▶ [Challenge]:
Reproduce every one of the entries below word for word, with no changes.

---

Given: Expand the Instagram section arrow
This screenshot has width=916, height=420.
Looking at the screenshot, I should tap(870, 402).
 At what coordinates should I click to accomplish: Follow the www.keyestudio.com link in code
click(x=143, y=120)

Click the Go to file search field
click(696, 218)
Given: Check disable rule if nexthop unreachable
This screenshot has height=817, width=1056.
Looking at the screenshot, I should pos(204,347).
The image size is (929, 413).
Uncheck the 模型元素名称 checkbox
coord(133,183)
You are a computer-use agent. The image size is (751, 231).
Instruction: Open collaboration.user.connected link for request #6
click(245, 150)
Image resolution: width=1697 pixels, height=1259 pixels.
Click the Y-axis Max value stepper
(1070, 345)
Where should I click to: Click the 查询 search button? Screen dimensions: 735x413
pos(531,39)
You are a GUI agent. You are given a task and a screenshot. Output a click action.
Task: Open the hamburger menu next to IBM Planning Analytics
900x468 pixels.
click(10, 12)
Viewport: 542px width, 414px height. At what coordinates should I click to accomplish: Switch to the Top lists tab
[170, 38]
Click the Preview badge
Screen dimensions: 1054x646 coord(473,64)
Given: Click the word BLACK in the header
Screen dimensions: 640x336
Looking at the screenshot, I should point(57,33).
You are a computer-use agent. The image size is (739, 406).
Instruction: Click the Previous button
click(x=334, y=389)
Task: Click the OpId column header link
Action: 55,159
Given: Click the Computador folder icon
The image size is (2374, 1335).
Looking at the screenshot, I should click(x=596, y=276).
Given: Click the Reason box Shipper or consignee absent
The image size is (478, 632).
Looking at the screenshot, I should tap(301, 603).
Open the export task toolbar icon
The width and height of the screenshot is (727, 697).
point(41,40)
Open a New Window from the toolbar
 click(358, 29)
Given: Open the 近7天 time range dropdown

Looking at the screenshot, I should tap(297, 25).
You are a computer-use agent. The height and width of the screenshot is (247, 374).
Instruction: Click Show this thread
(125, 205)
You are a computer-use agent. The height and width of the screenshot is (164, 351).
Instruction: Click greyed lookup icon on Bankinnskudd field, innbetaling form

---

▶ [Task result]:
Given: Expand the Instagram section arrow
This screenshot has width=916, height=420.
Looking at the screenshot, I should tap(870, 402).
 At what coordinates should I click to accomplish: Follow the www.keyestudio.com link in code
click(x=143, y=120)

Click the Go to file search field
click(696, 218)
Given: Check disable rule if nexthop unreachable
This screenshot has height=817, width=1056.
Looking at the screenshot, I should pos(204,347).
The image size is (929, 413).
Uncheck the 模型元素名称 checkbox
coord(133,183)
You are a computer-use agent. The image size is (751, 231).
Instruction: Open collaboration.user.connected link for request #6
click(245, 150)
Image resolution: width=1697 pixels, height=1259 pixels.
Click the Y-axis Max value stepper
(1070, 345)
Where should I click to: Click the 查询 search button? Screen dimensions: 735x413
pos(531,39)
You are a GUI agent. You are given a task and a screenshot. Output a click action.
Task: Open the hamburger menu next to IBM Planning Analytics
900x468 pixels.
click(10, 12)
Viewport: 542px width, 414px height. At what coordinates should I click to accomplish: Switch to the Top lists tab
[170, 38]
Click the Preview badge
Screen dimensions: 1054x646 coord(473,64)
Given: Click the word BLACK in the header
Screen dimensions: 640x336
Looking at the screenshot, I should point(57,33).
You are a computer-use agent. The image size is (739, 406).
Instruction: Click the Previous button
click(x=334, y=389)
Task: Click the OpId column header link
Action: 55,159
Given: Click the Computador folder icon
The image size is (2374, 1335).
Looking at the screenshot, I should click(x=596, y=276).
Given: Click the Reason box Shipper or consignee absent
The image size is (478, 632).
Looking at the screenshot, I should tap(301, 603).
Open the export task toolbar icon
The width and height of the screenshot is (727, 697).
point(41,40)
Open a New Window from the toolbar
 click(358, 29)
Given: Open the 近7天 time range dropdown

Looking at the screenshot, I should tap(297, 25).
You are a computer-use agent. The height and width of the screenshot is (247, 374).
Instruction: Click Show this thread
(125, 205)
You are a computer-use agent. The height and width of the screenshot is (164, 351).
Instruction: Click greyed lookup icon on Bankinnskudd field, innbetaling form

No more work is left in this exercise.